You don’t need to look much further than your newsfeed for evidence that human-on-human violence is common. But do all those screaming headlines — and victims — prove we’re born to kill? A new study of violent behavior across the evolutionary tree, published Wednesday in the journal Nature, reports that we and our great ape relatives are more murderous than the average mammal, but goes on to conclude that there is not a genetic basis for that killer flaw.
The study was carried out by a team of scientists at the University of Granada in Spain attempting to figure out whether certain species were more prone to violence. To do so, they looked at the incidence of “conspecific” violence — that is, animals killing their own kind — across 1,024 types of mammals. Sure enough, some interesting insights into our species emerged: At the dawn of Homo sapiens, the incidence of human-on-human violence was about six times higher than it was for the average mammal, but it was pretty much on par with what was expected for a species within the great ape family.
Humans weren’t the most murderous species — not by a long shot. That morbid title went to the meerkats, a species in which about 20 percent of deaths happen in the first degree. By contrast, when Homo sapiens arose, only 2 percent of deaths in our species were murders.
A murder rate of 1 in 50 humans, of course, is still alarmingly Hobbesian. But that’s not the big takeaway here. By showing that certain groups of species — like the great apes, the murderous meerkats, and, uh, lemurs — tend to have similar incidences of conspecific violence, this research suggests that there is an underlying reason for this anti-social behavior that isn’t genetic and doesn’t speak to “human nature.”
“We cannot tell that 2% of violence is due to genetic factors,” José Mara Gómez, Ph.D., the first author of the study, told the Guardian. “Not only genes are inherited from ancestors, also environmental conditions and ecological constraints. Those are also probably influencing the human lethal violence in our evolutionary past.”
The fact that the lethal violence level of two percent didn’t stay fixed over the course of our existence is evidence that other factors are at play. The way we organize our societies is a big one: As the study points out, our murderousness has fluctuated, spiking during the rise of prehistoric man, the Iron Age, and the Post-Classic age.
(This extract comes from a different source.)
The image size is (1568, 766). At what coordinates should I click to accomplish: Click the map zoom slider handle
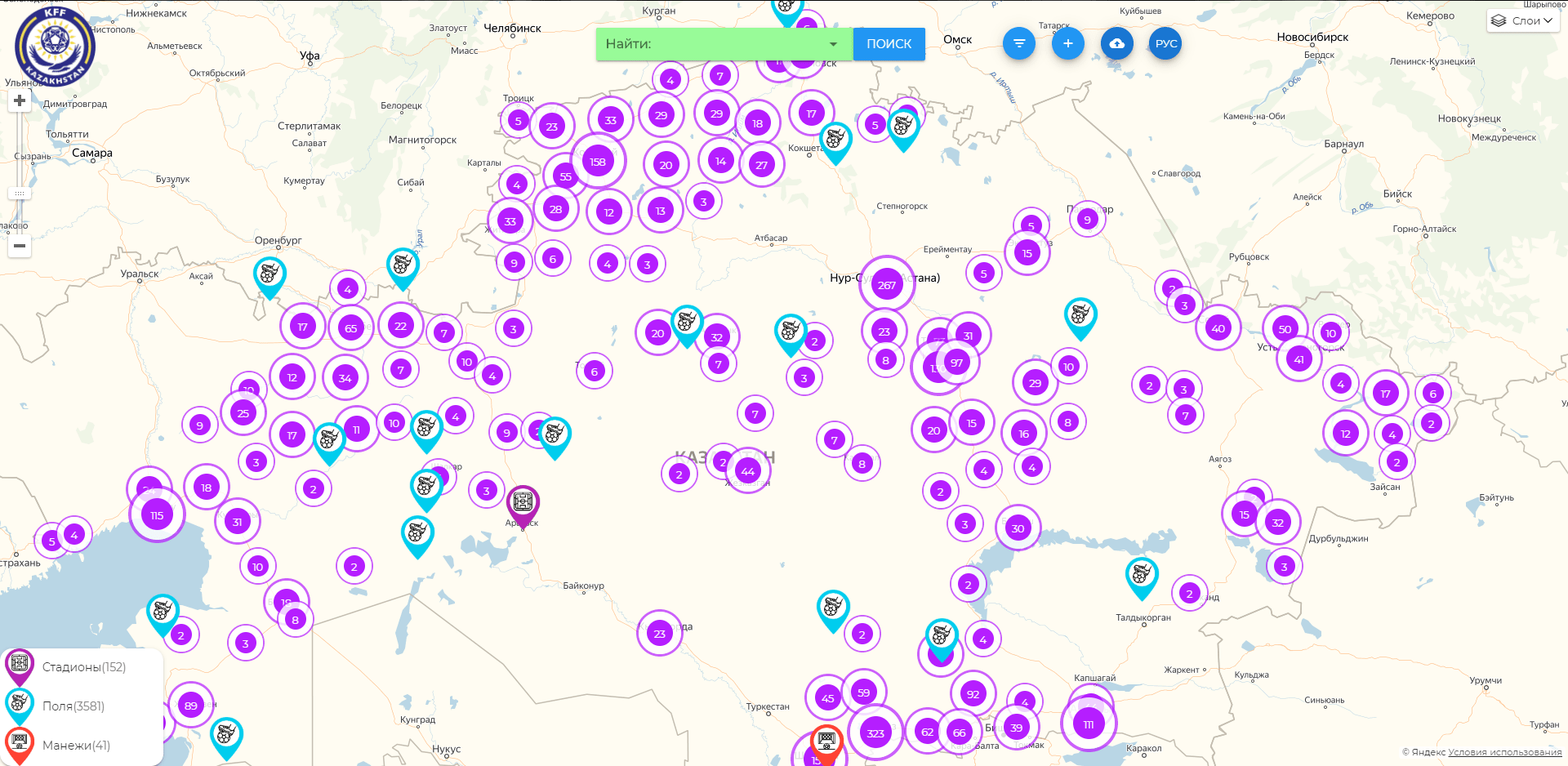[20, 194]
These periods correlate with our preference for certain types of socio-political organizations: Humans were more murderous when tribes and chiefdoms were the preferred social structures, and less so when hunter-gatherer communities were popular. (For what it’s worth, our tendency to kill each other is currently at an all-time low.)
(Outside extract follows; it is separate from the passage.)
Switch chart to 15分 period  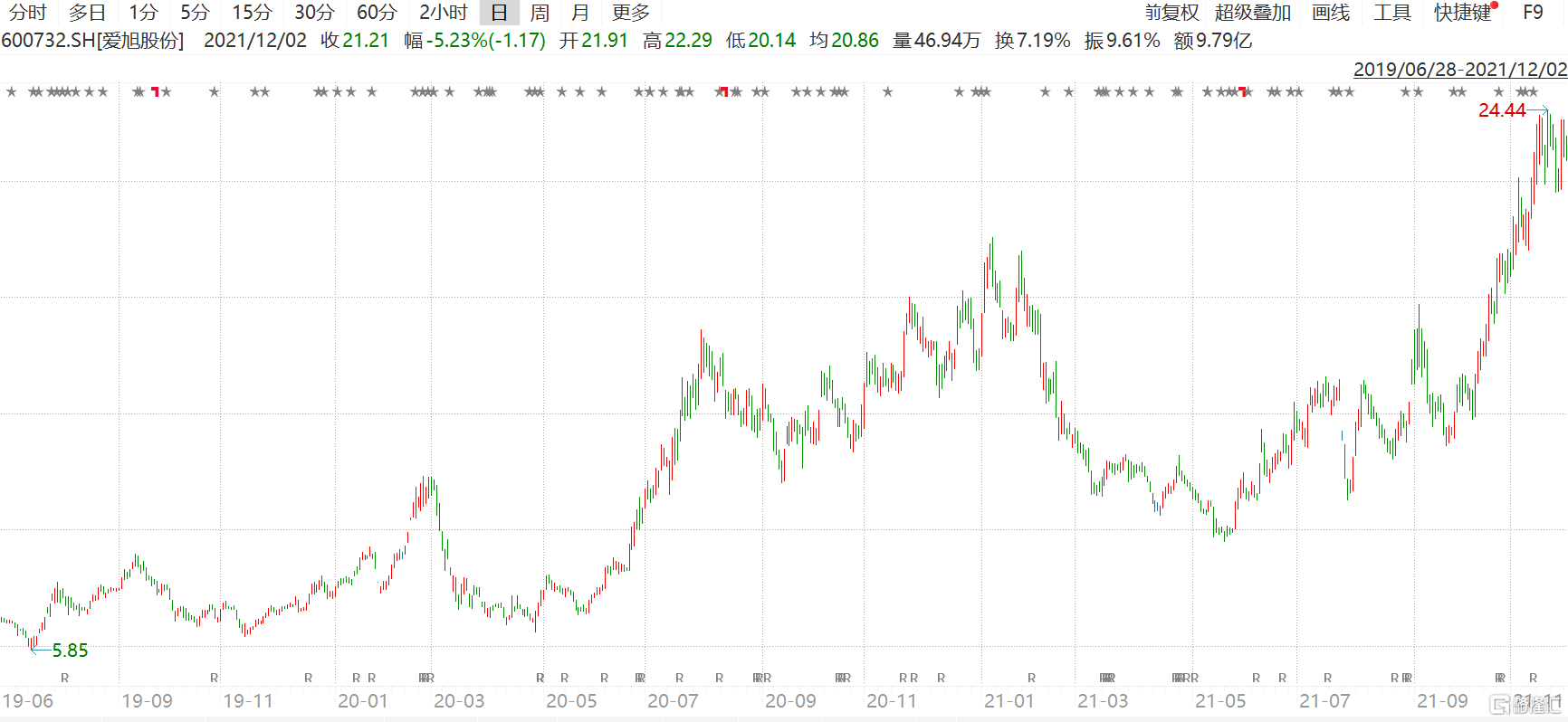point(251,13)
It’ll be interesting to see what great ape experts make of the data; our chimp, gorilla, and bonobo cousins, after all, haven’t changed their social structures much over the course of their existence, so they might provide a clearer view of how much of a role genes actually play in driving lethal violence.
For now, there’s one key takeaway: Whether or not murderous behavior has a genetic basis, history has shown that we can curb it. Whether we will, for better for worse, is also in our hands.